The Scorch Trials

The Scorch Trials Imagery

"It was a wasteland. In front of him, a flat pan of dry and lifeless earth stretched as far as he could see. Not a single tree. Not a bush. No hills or valleys. Just an orange-yellow seat of dust and rocks; wavering currents of heated air boiled on the horizon like steam, floating upward, as if any life out there were melting toward the cloudless and pale blue sky" (95)

When Thomas and his friends emerge from the Flat Trans tunnel to the wasteland of the Scorch, the terrible and sad landscape frightens them. This environment is described in detail, and will even be internalized by Thomas and his friends as they work their way through it. It is a very important part of this Phase of the Trials. The environment itself, like the Maze, is a factor for danger. The scorched landscape is like another character, with all of its various traits.

"A man stood there, just on the edge of her flashlight's range. He was like an apparition - there was something unreal about him. He leaned to the right, his left foot and leg jiggling slightly, like he had a nervous tic. His left arm also twitched, the hand clenching and unclenching. He wore a dark suit that had probably once been nice, though now it was filthy and tattered. Water or something more foul soaked both knees of the pants" (183)

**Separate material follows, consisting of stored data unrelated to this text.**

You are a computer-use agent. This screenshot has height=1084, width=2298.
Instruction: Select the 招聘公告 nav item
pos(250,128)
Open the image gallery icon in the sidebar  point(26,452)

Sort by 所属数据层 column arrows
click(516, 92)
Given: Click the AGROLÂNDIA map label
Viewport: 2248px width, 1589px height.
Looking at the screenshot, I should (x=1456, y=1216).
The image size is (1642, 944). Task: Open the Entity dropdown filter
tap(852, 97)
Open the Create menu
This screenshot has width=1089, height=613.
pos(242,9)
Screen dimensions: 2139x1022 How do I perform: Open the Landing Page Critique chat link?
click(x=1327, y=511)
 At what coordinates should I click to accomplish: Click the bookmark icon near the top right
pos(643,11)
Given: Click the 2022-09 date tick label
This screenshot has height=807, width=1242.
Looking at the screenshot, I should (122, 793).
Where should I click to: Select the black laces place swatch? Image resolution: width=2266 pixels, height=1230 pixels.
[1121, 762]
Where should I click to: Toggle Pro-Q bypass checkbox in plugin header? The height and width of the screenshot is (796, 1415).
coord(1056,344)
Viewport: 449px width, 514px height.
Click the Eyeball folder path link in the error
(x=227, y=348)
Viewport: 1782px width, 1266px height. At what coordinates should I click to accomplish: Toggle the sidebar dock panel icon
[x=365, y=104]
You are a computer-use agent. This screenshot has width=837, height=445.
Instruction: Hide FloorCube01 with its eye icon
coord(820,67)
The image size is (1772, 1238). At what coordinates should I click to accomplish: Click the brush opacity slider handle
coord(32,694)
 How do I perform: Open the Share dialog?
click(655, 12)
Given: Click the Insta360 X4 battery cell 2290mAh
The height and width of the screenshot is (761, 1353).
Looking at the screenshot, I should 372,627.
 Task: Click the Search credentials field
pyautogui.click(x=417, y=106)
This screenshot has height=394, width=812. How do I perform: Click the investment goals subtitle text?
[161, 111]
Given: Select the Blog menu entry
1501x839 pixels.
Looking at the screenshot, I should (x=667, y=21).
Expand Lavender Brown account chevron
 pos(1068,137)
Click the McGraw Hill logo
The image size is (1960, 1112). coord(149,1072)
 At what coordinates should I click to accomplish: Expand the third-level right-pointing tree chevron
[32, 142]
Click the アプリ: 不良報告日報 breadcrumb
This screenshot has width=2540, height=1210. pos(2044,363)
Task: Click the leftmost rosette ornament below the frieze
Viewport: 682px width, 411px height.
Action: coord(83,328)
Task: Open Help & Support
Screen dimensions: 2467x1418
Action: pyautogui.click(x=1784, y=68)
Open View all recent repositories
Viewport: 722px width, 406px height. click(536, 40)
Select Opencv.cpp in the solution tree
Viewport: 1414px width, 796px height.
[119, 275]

A Crank attacks Thomas and Brenda in the Underneath of the Scorch. The man is described as though he weren't real. This is true, because the man is no longer a "real person" anymore: he is something else, something inhuman. This is also reflected in the sad state of the man's outfit: he used to be a real, working human, but now even his pants are soaked. This image is particularly frightening because it occurs when they are underground. This indicates the significant terror and horror of the Flare and what it does to people, and what infected people then go on to do.

"Panic seized Thomas now. Two people, dressed in the strangest outfits he'd ever seen. One-piece, baggy and dark green - letters he couldn't read scrawled across the chest. Goggles covering their faces. No, not goggles. Some kind of gas mask. They looked hideous and alien. They looked evil, like giant, demented, human-eating insects wrapped in plastic" (238)

Thomas describes the medical personnel from WICKED in very negative terms. He is taken up by these people when he needs to have his bullet wound treated. Instead of appreciating this procedure, Thomas sees something that is visually closer than ever to what WICKED really is. WICKED has only ever been evil to him thus far; the goggle-masks also make the doctors/operators look demented, which is interesting because insanity is a major concern of all the characters in the story.

"It looked like the thing had a lightbulb glued to its arm. The monster continued to emerge. A leg flopped out, its food a fleshy mass, four knobs of toes wriggling as much as its fingers. And on the knee, another one of those impossible orange spheres of light, seemingly growing right out of its skin" (328)

The monsters that WICKED pits against its subjects are always strange, horrible amalgamations of living creature and machine. Like the Grievers from the Maze, the strange bulb monsters that fight Thomas and his friends in the Scorch have machine parts embedded inside them. To kill them, Thomas and his friends have to smash the light bulbs. The light bulbs are like a source of life for the monsters. Smashing the lights might also symbolize how hope for Thomas and his friends continues to get "smashed" again and again by WICKED.